Résumé de la décision
La Cour d'appel de [Localité 5] a statué sur l'appel interjeté par Mme [I] [P] [X] épouse [Z] contre un jugement du juge de l'exécution du tribunal judiciaire de Fort-de-France, daté du 26 septembre 2023. Ce jugement avait ordonné la réouverture des débats concernant une saisie des rémunérations, tout en demandant à la SA Crédit Foncier de France de justifier l'exigibilité de sa créance. L'appelante n'a pas régularisé son timbre fiscal de 225 euros, ni signifié sa déclaration d'appel dans le délai imparti, entraînant ainsi l'irrecevabilité de son appel et la caducité de sa déclaration d'appel.
Arguments pertinents
1. Irrecevabilité de l'appel : La Cour a constaté que Mme [I] [X] épouse [Z] n'a pas acquitté le droit de timbre de 225 euros, comme l'exige l'article 1635 bis P du code général des impôts. Malgré les invitations du greffe à régulariser sa situation, l'appelante n'a pas fourni d'explications ni effectué le paiement requis. La Cour a donc déclaré l'appel irrecevable, en se fondant sur le principe selon lequel "l'irrecevabilité est encourue en cas de non-paiement du timbre fiscal" (Code général des impôts - Article 1635 bis P).
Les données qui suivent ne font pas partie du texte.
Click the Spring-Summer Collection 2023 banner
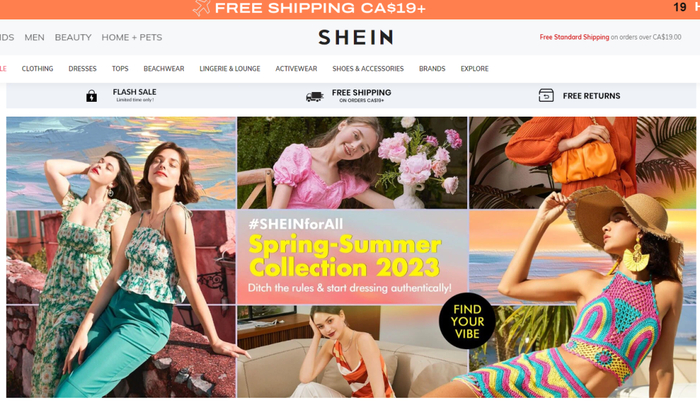[352, 257]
2. Caducité de la déclaration d'appel : En vertu de l'article 905-1 du code de procédure civile, l'appelant doit signifier la déclaration d'appel dans les 10 jours suivant la réception de l'avis de fixation. La Cour a constaté que l'appelante n'a pas justifié avoir effectué cette signification dans le délai imparti, et qu'aucune conclusion n'a été déposée dans le mois suivant l'avis de fixation. Par conséquent, la caducité de la déclaration d'appel a été prononcée d'office.
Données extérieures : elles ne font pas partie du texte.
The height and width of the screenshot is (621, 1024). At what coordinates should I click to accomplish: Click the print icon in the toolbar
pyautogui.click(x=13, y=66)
Interprétations et citations légales
- Irrecevabilité pour non-paiement du timbre : La décision souligne l'importance du respect des obligations fiscales dans le cadre des procédures d'appel. L'article 1635 bis P du code général des impôts stipule que "tout appel doit être accompagné du paiement d'un droit de timbre". L'absence de paiement entraîne l'irrecevabilité de l'appel, ce qui a été appliqué dans cette affaire.
- Caducité de la déclaration d'appel : La Cour a appliqué l'article 905-1 du code de procédure civile, qui précise que "l'appelant doit signifier la déclaration d'appel dans les 10 jours de la réception de l'avis de fixation, à peine de caducité". Cette règle vise à garantir la célérité des procédures judiciaires. La Cour a constaté que l'appelante n'avait pas respecté cette exigence, entraînant ainsi la caducité de sa déclaration.
En conclusion, la décision de la Cour d'appel de [Localité 5] illustre l'importance du respect des formalités procédurales et fiscales dans le cadre des appels, et rappelle que le non-respect de ces obligations peut conduire à des conséquences sévères, telles que l'irrecevabilité et la caducité des déclarations d'appel.